RESULTS

The full resolution 3D digital model is comprised of more than 1,000,000 poly-faces and over 500,000 vertices with a resolution (inter-vertex spacing) of 1.2 mm, and stored in Wavefront format (*.obj), which retains color surface mapping and the underlying mesh. The model in this format is approximately 145 MB (Appendix 2).

Comparison of Shuler's (1935) figure 1 with the 3D model provides a relative assessment of shape change in the track impression and indicates some erosion has occurred (Figure 6.1–6.3). In particular, Shuler (1935, p. 10, figures 1, 2) described the bottom contour of the track [the heel of the track] as having a ~10 cm wide projection. Today the "projection" is eroded; leaving a more rounded posterior edge, which is now approximately 15 cm wide (Figure 5, Figure 6.2–6.3, Appendix 1). In addition, outer surface areas posterior to this edge have apparently fractured and fallen away (Figure 1.2).

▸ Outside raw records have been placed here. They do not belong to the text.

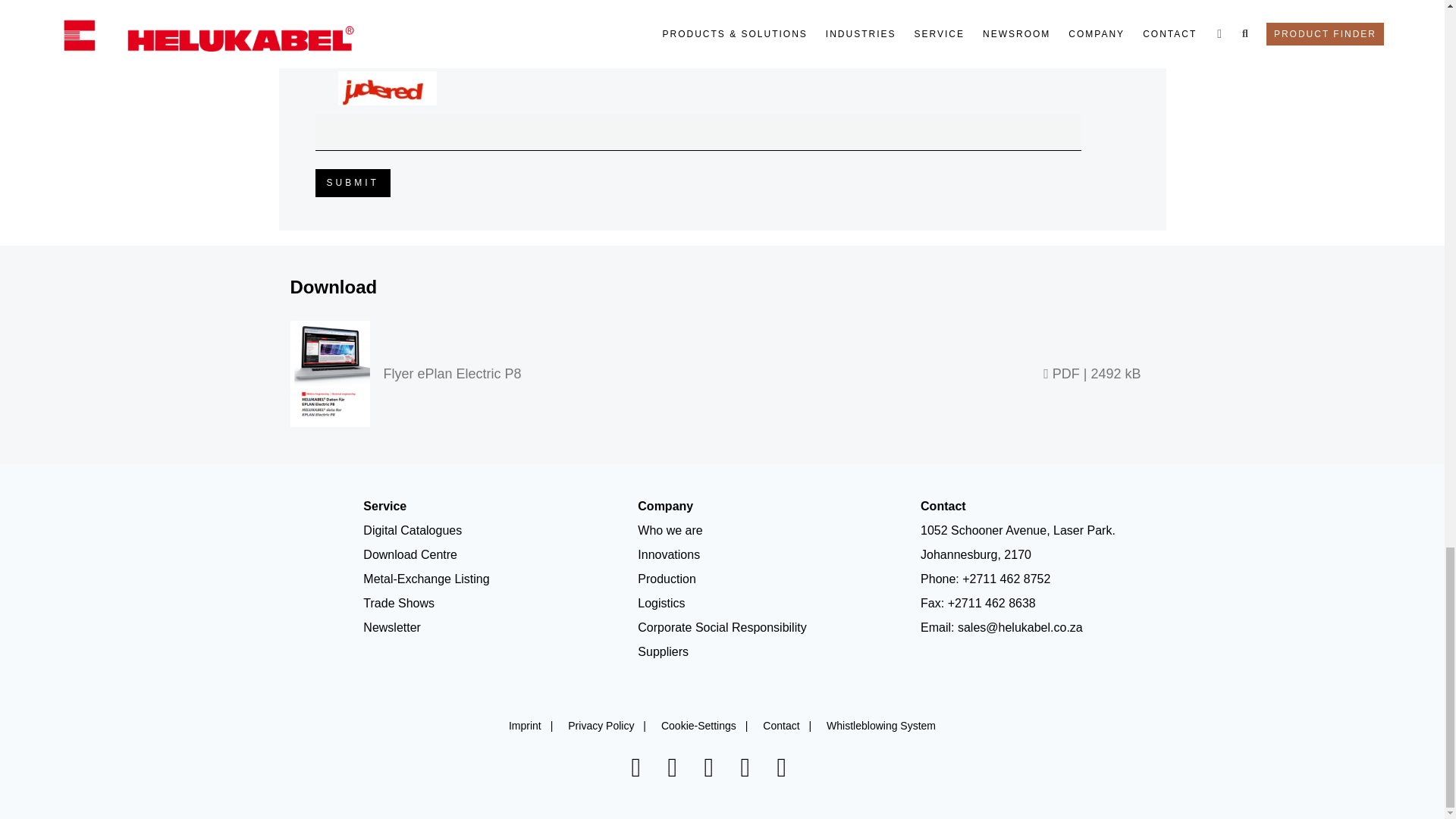
Submit (352, 182)
Given the description of an element on the screen output the (x, y) to click on. 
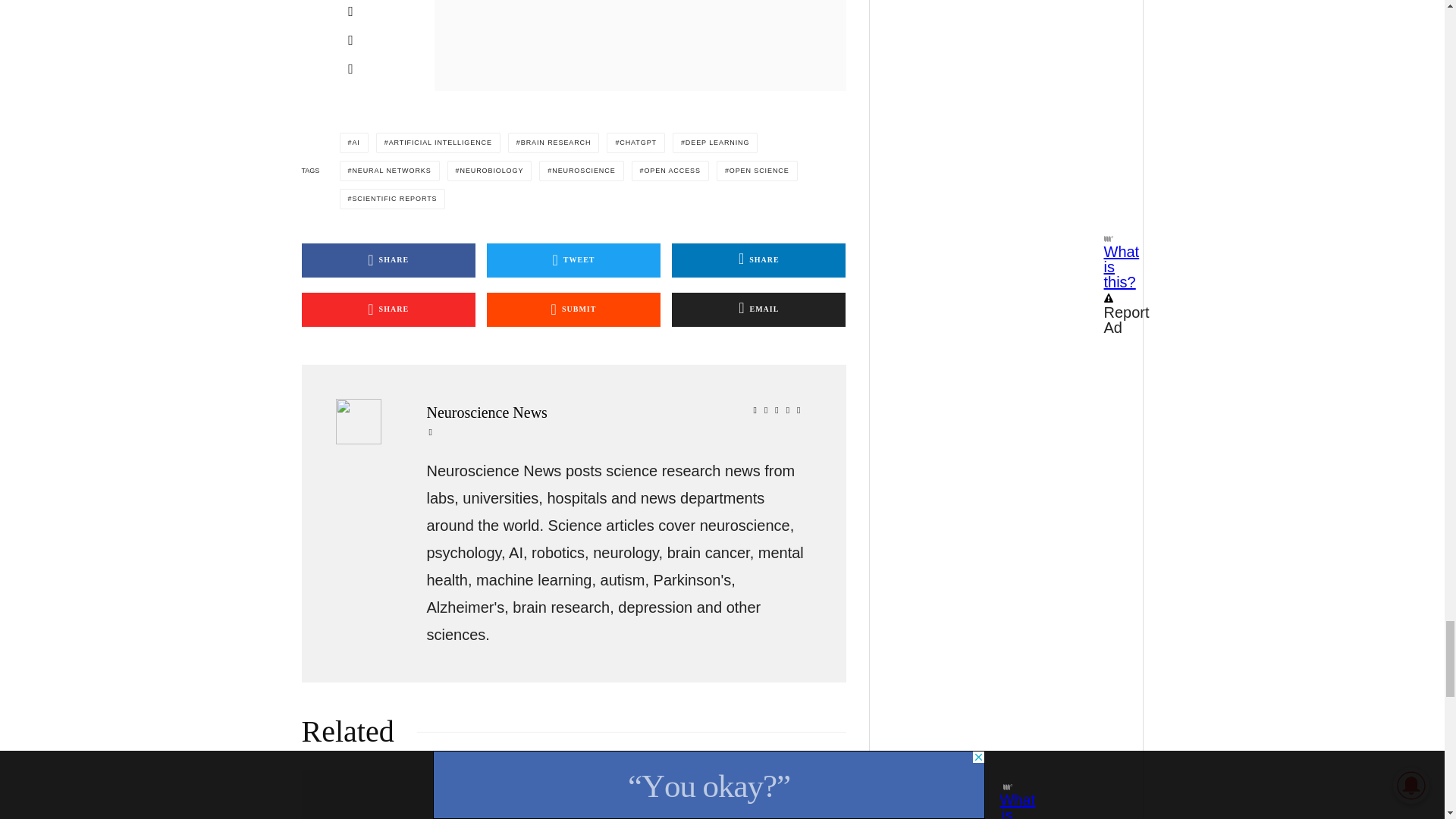
AI (353, 142)
SHARE (388, 260)
OPEN SCIENCE (756, 170)
EMAIL (758, 309)
TWEET (573, 260)
BRAIN RESEARCH (553, 142)
SUBMIT (573, 309)
NEURAL NETWORKS (389, 170)
SHARE (388, 309)
NEUROSCIENCE (580, 170)
ARTIFICIAL INTELLIGENCE (437, 142)
OPEN ACCESS (670, 170)
SHARE (758, 260)
NEUROBIOLOGY (489, 170)
DEEP LEARNING (714, 142)
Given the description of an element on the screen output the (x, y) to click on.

The results of digital comparison of the 3D model with a synthetically altered version, demonstrates how weathering may be quantified in the future when a new set of scans are taken after the occurrence of natural erosion. The result of the deviation analysis (Figure 7.3) displays areas with zero deviation as yellow or cyan on the color map, while areas that vary from the baseline model appear as cool colors (negative deviations). Using commonly available software tools such as Rapidform, boolean subtraction of new scans from the baseline model yields volumes that can be used to quantify total volume loss, and point samples can be used to calculate the gap distance along normals between the two scan models (measurements in red boxes). In our example, the total volume change is 6,152.9 mm³ (Figure 7.3). The volume of loss can be produced as a 3D mesh and used to construct physical 3D models of "lost" volumes for restoration purposes.